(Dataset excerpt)
START

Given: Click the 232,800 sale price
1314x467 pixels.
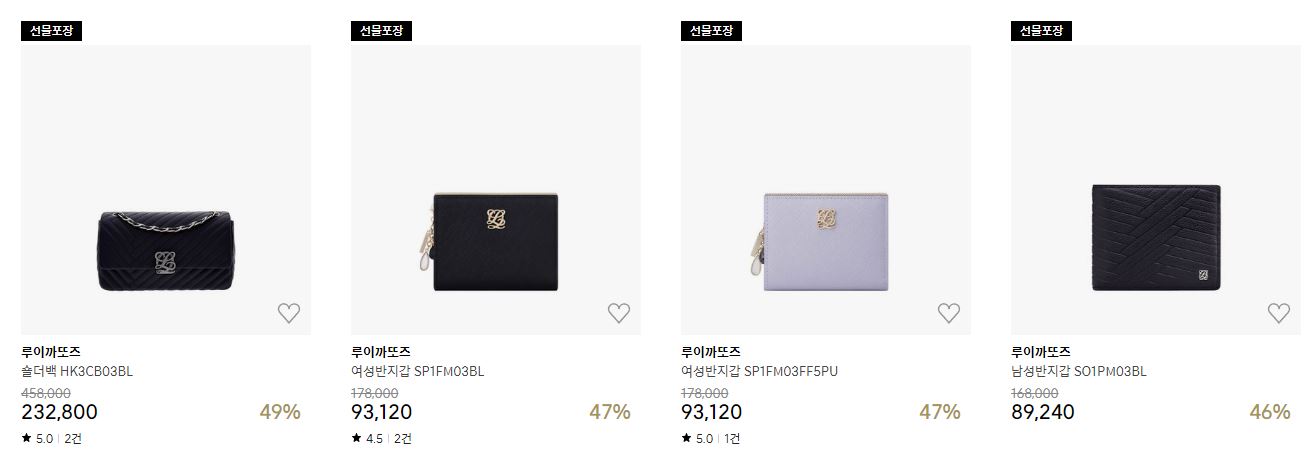Looking at the screenshot, I should tap(59, 412).
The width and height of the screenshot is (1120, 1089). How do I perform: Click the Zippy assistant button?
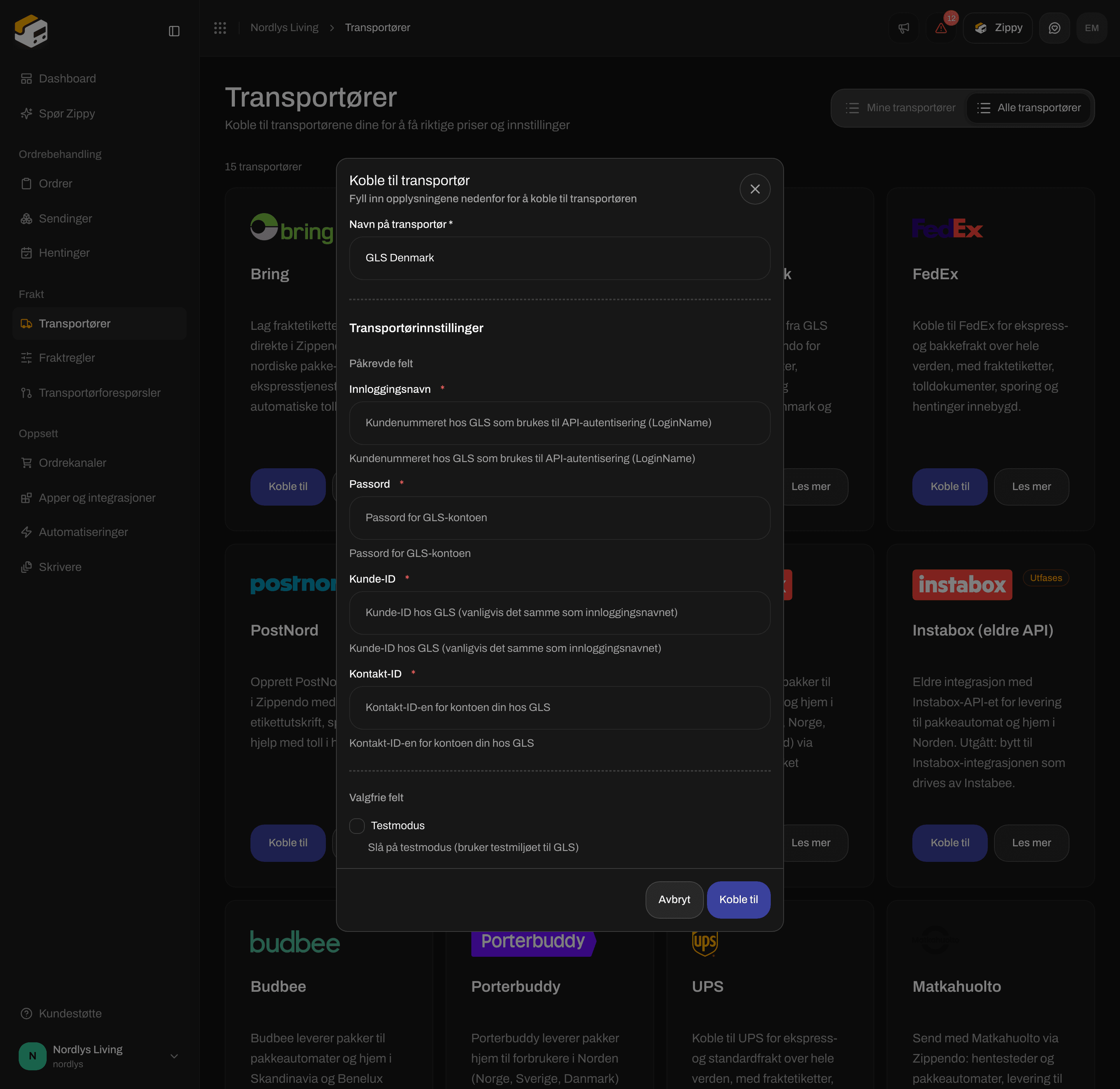[998, 28]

END

Lay out every line of the rows above as a numbered list, skipping blank lines. Leave the pictures out.

COMPLETE ANSWER:
1. Given: Click the 232,800 sale price
2. 1314x467 pixels.
3. Looking at the screenshot, I should tap(59, 412).
4. The width and height of the screenshot is (1120, 1089). How do I perform: Click the Zippy assistant button?
5. [998, 28]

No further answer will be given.